With limited exceptions, courts interpreting Bilt-Rite had rejected attempts to extend its applicability beyond the design professional−contractor relationship. In Fulton Bank, however, the plaintiff argued that an accounting firm, similar to the design professional in Bilt-Rite, should be liable for negligent misrepresentation to its client. The accounting firm prepared tax returns and financial statements for a company to which the bank had extended credit in reliance on the accuracy of the financial information provided, and argued that the accounting firm was liable for losses sustained by the bank when the borrower defaulted on the loans due to circumstances that were at odds with the information contained in the financial statements.

The trial court in Fulton Bank held that Bilt-Rite applied only to architects and design professionals in their interactions with contractors, and dismissed the bank’s claim. However, the Superior Court disagreed. Determining that the “such as an architect or design professional” language in the Bilt-Rite decision was intended to be illustrative rather than restrictive, the court concluded that “Bilt-Rite can be applied to other factual scenarios where a party is providing professional information that is designed to be relied upon by a third party,” Fulton Bank, 2306 EDA 2016 at p. 7.

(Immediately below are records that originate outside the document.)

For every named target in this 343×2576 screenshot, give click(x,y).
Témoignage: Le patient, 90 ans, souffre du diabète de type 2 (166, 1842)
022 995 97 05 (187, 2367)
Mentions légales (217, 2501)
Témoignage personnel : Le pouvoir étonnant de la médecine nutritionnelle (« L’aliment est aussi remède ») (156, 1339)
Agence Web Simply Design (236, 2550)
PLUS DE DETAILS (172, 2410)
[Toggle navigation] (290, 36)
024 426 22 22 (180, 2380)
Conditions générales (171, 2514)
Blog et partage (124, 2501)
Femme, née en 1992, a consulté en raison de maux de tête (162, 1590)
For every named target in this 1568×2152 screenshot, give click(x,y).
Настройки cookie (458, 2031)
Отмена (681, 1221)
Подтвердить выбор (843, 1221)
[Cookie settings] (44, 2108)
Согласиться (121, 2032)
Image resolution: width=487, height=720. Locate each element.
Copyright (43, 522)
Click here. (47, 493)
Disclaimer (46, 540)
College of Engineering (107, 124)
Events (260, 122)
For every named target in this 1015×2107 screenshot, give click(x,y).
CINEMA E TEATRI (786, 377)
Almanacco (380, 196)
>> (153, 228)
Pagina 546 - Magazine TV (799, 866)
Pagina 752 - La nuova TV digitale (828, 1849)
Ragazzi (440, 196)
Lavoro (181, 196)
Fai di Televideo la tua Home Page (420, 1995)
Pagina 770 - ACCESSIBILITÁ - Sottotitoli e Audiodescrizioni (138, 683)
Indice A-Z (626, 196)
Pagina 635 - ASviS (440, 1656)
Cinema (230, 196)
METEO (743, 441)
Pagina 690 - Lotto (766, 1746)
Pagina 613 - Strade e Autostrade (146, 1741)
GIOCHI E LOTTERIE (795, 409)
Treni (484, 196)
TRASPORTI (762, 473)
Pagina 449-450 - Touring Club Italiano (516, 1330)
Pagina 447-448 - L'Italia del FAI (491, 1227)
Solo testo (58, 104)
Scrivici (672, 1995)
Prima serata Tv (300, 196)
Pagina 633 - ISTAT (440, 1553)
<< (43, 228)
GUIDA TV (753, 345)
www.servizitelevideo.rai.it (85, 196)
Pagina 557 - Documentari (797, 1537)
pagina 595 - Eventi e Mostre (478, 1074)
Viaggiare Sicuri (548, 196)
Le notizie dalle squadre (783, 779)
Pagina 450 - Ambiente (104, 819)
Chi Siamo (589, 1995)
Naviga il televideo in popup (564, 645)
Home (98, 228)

If the Fulton Bank decision is left to stand or sustained on appeal, it presents a disturbing spectre of nebulous potential exposure to any person or entity in the business of supplying information. Where a design professional provides project specifications, it seems self-evident that those building the project will rely on those specifications to bid and build the project, and liability cannot be said to be unforeseeable. However, given that much of the accountants’ work in Fulton Bank was performed years before the bank’s client ever sought financing, the decision extends potential liability to parties whose identities and involvement may be completely unknown or unknowable at the time the information is initially provided. As such, it seems evident that it will be the nature of the information rather than from or for whom it is being obtained that will serve as a marker for future liability.

NOTE: Patrick McKnight (Law Clerk) assisted in researching and drafting this article.